Vitamin D receptor expression in peripheral blood mononuclear cells is inversely associated with disease activity and inflammation in lupus patients.

Objective: Systemic lupus erythematosus (SLE) is characterized by uncontrolled production of pro-inflammatory cytokines. Vitamin D receptor (VDR) has potent anti-inflammatory activities. The aim of this study was to examine the correlation between VDR expression and inflammation and disease activity in patients with SLE.

Methods: Ninety-five SLE patients were recruited and divided into two groups, active and inactive, according to their SLE disease activity index (SLEDAI)-2 K, and 40 healthy individuals served as controls.
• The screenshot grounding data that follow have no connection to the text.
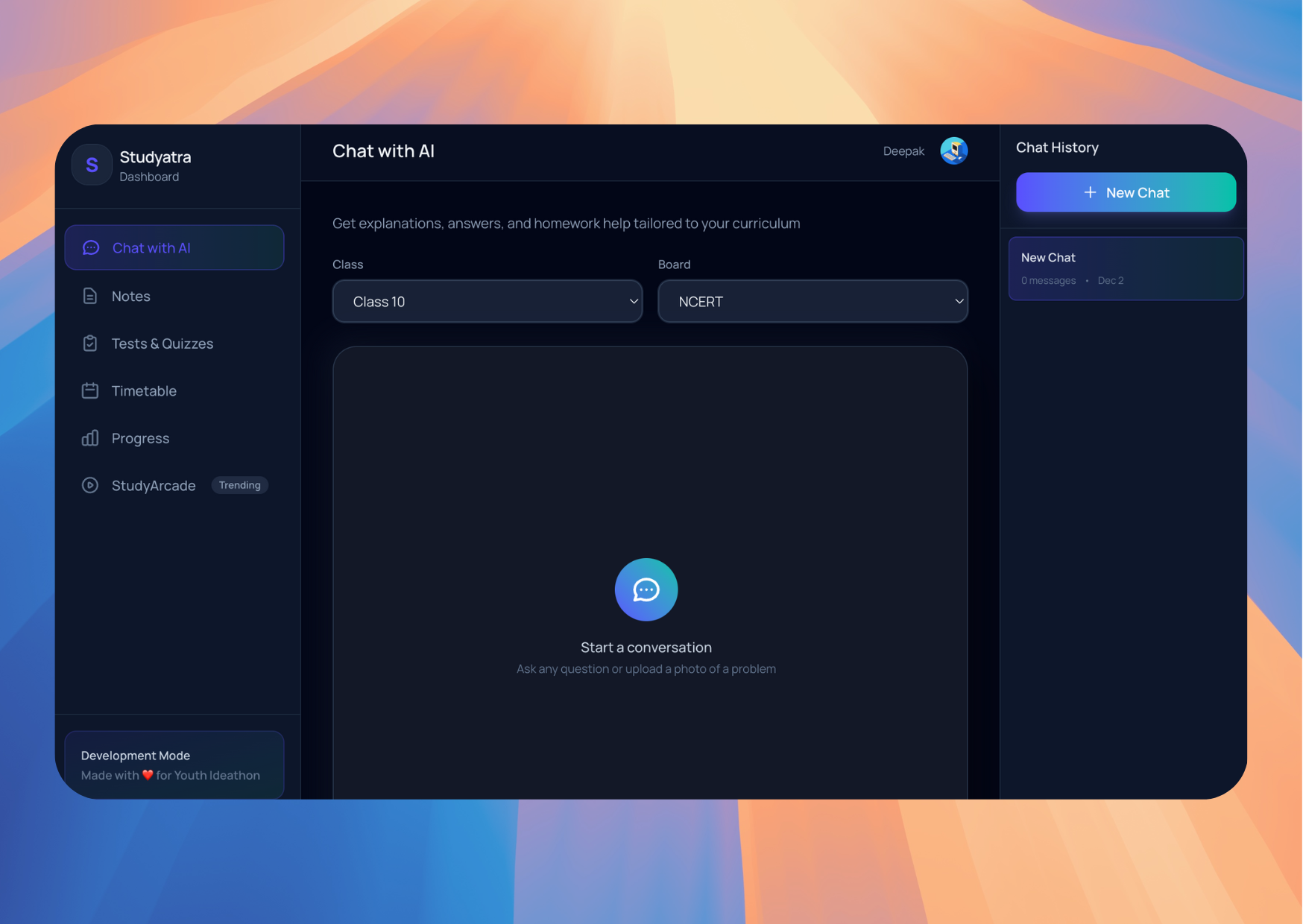Click the plus icon in New Chat
Screen dimensions: 1303x924
tap(1090, 193)
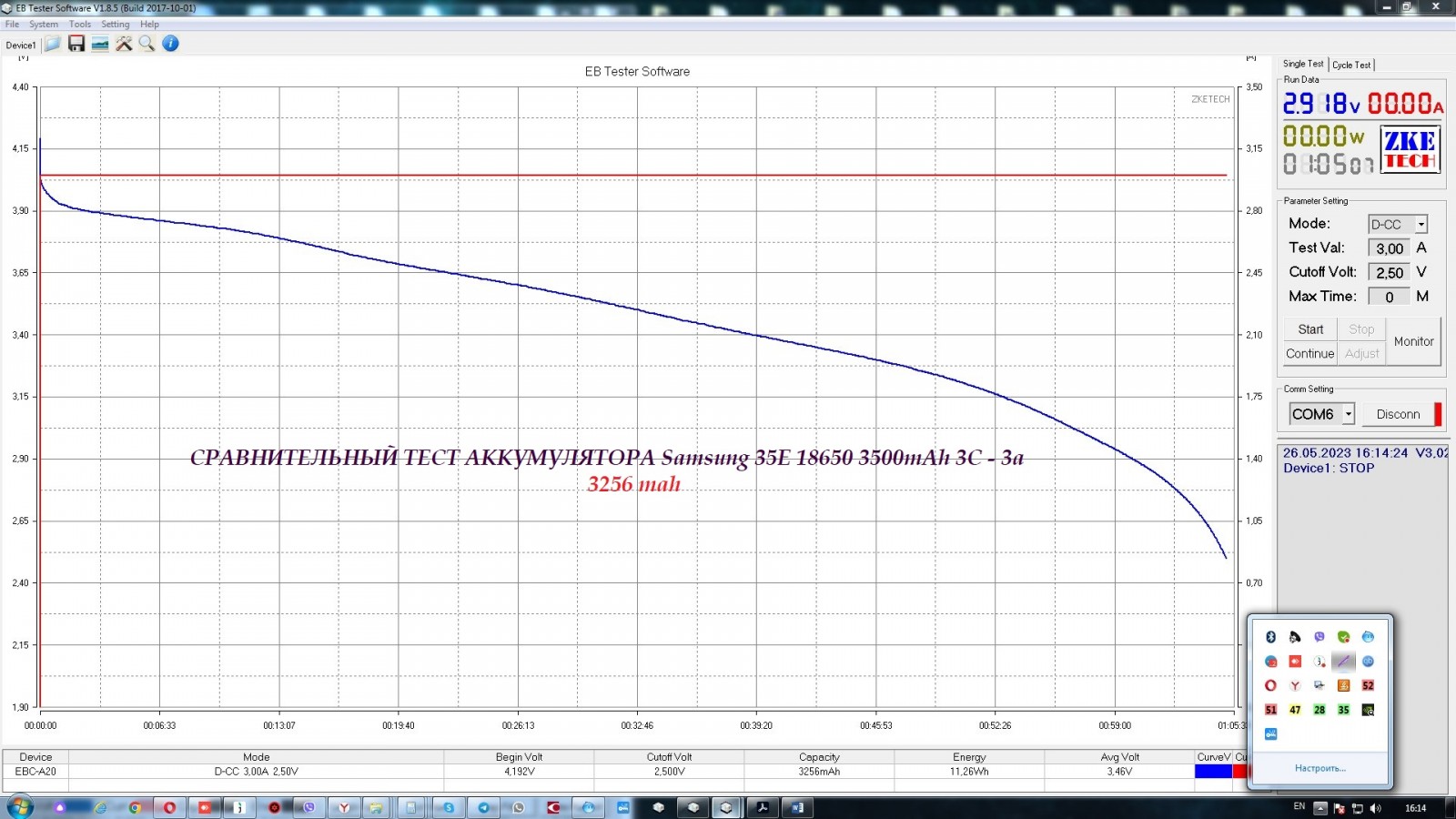This screenshot has height=819, width=1456.
Task: Click the Cutoff Volt input field
Action: point(1389,272)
The expression of VDR and NF-κB p65 in peripheral blood mononuclear cells (PBMCs) was determined by quantitative RT-PCR and Western blotting. VDR expression was correlated with inflammatory and diseases parameters in SLE patients. VDR regulation was also studied in THP-1 and Jurkat cell lines.

Results: PBMC VDR expression was downregulated in SLE patients, especially in the active SLE group. VDR mRNA levels were negatively correlated with SLEDAI-2 K (r = - 0.348, P = 0.001), Systemic Lupus International Collaborating Clinics (SLICC) renal activity scores (r = - 0.346, P = 0.014), and proteinuria (r = - 0.309, P = 0.002) and positively associated with serum complement C3 levels (r = 0.316, P = 0.002). Multiple stepwise regression analysis indicated that PBMC VDR downregulation was an independent risk factor for SLEDAI-2 K. VDR levels were also negatively correlated with NF-κB p65 (r = - 0.339, P = 0.001), TNF-α (r = - 0.268, P = 0.009), and IL-6 (r = - 0.313, P = 0.002) levels. In monocyte and T lymphocyte cell lines, TNF-α suppressed VDR expression, whereas 1,25-dihydroxyvitamin D blocked TNF-α-induced VDR downregulation.

Conclusion: PBMC VDR expression is inversely associated with disease activity and inflammation in SLE patients, and VDR downregulation is likely driven by inflammation.